К октябрю среди римского пролетариата начались серьезные волнения. Страх перед голодом, словно болезнь, распространился по городу и проник во все слои общества. Перед приближавшейся зимой оставшаяся без куска хлеба голодная голытьба представляла реальную угрозу тем, кто еще имел этот кусок хлеба. Многие представители второго, третьего и четвертого классов вооружились и приготовились к защите своих домов и имущества от голодной толпы. Обеспокоенные положением в городе магистры обратились к сенату с просьбой выделить из казны дополнительные средства на закупку зерна в Египте и Галии, но, к сожалению, отцы города еще не осознали до конца приближающуюся опасность. Сенат почти единогласно заявил излишне усердным народным трибунам, что денег в казне нет, так как восстание рабов в Сицилии и война с варварами в Галии опустошила финансовые ресурсы Республики, и Рим стал банкротом. Те же, кто не имеет денег, будут голодать. Это, конечно, печальный факт, но это реальность.
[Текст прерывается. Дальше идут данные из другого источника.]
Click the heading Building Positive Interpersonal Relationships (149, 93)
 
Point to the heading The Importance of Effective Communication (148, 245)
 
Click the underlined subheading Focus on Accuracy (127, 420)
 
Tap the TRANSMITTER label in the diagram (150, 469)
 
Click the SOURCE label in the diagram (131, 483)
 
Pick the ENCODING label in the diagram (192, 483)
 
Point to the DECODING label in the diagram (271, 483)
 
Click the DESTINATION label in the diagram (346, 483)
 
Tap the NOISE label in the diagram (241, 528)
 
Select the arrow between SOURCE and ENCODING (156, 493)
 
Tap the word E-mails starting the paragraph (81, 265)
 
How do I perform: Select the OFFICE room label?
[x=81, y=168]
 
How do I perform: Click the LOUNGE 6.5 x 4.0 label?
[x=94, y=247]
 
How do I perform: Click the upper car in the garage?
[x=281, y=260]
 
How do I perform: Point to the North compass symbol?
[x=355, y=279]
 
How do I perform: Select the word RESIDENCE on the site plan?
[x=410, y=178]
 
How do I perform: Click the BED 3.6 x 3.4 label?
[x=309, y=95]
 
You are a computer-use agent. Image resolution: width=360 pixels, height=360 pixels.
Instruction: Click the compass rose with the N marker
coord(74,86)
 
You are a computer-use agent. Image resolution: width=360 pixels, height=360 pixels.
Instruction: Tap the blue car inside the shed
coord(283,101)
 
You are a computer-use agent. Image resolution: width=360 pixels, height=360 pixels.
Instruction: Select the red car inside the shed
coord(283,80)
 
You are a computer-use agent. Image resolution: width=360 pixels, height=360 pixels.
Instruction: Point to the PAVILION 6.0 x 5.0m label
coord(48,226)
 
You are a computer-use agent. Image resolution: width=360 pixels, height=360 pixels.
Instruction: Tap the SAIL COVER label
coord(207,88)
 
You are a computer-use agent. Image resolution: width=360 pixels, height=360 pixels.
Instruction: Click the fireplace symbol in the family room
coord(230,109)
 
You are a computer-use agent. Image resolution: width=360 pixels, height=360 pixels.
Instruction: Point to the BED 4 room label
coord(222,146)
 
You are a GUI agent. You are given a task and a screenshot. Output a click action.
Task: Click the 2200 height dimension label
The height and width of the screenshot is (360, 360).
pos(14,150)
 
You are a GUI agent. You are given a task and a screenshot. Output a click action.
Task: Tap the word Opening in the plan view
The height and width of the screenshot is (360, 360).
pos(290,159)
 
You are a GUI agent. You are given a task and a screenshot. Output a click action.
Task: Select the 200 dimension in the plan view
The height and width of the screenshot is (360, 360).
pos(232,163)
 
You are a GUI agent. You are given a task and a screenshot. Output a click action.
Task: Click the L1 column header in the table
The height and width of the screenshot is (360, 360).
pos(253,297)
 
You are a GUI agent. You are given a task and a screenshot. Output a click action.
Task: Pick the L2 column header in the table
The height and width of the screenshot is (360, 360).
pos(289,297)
В начале ноября о решении сената знал даже последний житель города, цены на хлеб сразу взлетели вверх. За несколько дней форум наполнился взволнованными и возмущенными жителями города, в основном представителями самого многочисленного пятого класса, пролетариями из Субуры и Эсквилина. Во избежание политического осложнения сенат прекратил заседания, а сами сенаторы разъехались по своим загородным виллам. “Чем большее количество голодранцев этой зимой отдадут богам душу, тем чище станет наш город”, – сказал принцепс сената одному из своих клиентов во время личной беседы, и через несколько дней об этом знал уже весь город. Народный трибун Сатурнин созвал комицию плебеев и вынес на нее свой законопроект. Главное, к чему он стремился, было желание предстать перед народом в качестве единственного защитника его интересов. Из-за бегства сенаторов за пределы города, а также из-за того, что остальным на собственной шкуре пришлось испытать, что значит подорожание хлеба, оппозиции в отношении Сатурнина в городе не было. Весь пролетариат Рима, а так же представители четвертого, третьего и второго классов, перешли на сторону трибуна, а в начале декабря на его сторону стал весь Рим.